## Listed entries

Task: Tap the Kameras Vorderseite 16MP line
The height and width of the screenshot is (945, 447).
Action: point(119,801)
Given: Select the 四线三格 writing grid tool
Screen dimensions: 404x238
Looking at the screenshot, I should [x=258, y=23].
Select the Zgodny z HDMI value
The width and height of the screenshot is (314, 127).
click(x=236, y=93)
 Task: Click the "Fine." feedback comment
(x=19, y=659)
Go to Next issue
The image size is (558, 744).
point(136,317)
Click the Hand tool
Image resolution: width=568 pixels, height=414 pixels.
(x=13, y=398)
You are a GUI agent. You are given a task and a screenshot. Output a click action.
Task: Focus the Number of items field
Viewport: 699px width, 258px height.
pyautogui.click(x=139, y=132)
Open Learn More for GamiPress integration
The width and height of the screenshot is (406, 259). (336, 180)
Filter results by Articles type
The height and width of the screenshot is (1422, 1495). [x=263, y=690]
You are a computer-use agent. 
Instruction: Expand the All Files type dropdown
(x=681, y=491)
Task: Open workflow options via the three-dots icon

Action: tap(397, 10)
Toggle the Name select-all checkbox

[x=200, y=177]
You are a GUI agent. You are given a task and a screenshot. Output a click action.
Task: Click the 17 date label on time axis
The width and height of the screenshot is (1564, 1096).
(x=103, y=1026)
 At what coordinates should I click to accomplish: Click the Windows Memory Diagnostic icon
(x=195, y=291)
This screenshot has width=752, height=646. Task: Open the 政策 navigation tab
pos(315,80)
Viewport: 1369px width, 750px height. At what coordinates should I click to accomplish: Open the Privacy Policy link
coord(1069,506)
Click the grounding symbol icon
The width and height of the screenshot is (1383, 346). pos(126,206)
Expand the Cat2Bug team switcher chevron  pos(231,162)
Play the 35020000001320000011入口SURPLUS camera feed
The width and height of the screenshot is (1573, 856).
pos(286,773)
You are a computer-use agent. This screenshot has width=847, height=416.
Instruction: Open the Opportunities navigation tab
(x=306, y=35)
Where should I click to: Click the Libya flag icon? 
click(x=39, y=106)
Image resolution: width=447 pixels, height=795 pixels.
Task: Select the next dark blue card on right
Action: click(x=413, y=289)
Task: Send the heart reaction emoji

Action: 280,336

## Instruction
Render the lines of the records above as a JSON list of strings, one string per line and blank lines omitted, starting at the line that contains "Toggle the Name select-all checkbox" and ending at the line that contains "(x=306, y=35)".

## Task output
[
  "Toggle the Name select-all checkbox",
  "[x=200, y=177]",
  "You are a GUI agent. You are given a task and a screenshot. Output a click action.",
  "Task: Click the 17 date label on time axis",
  "The width and height of the screenshot is (1564, 1096).",
  "(x=103, y=1026)",
  " At what coordinates should I click to accomplish: Click the Windows Memory Diagnostic icon",
  "(x=195, y=291)",
  "This screenshot has width=752, height=646. Task: Open the 政策 navigation tab",
  "pos(315,80)",
  "Viewport: 1369px width, 750px height. At what coordinates should I click to accomplish: Open the Privacy Policy link",
  "coord(1069,506)",
  "Click the grounding symbol icon",
  "The width and height of the screenshot is (1383, 346). pos(126,206)",
  "Expand the Cat2Bug team switcher chevron  pos(231,162)",
  "Play the 35020000001320000011入口SURPLUS camera feed",
  "The width and height of the screenshot is (1573, 856).",
  "pos(286,773)",
  "You are a computer-use agent. This screenshot has width=847, height=416.",
  "Instruction: Open the Opportunities navigation tab",
  "(x=306, y=35)"
]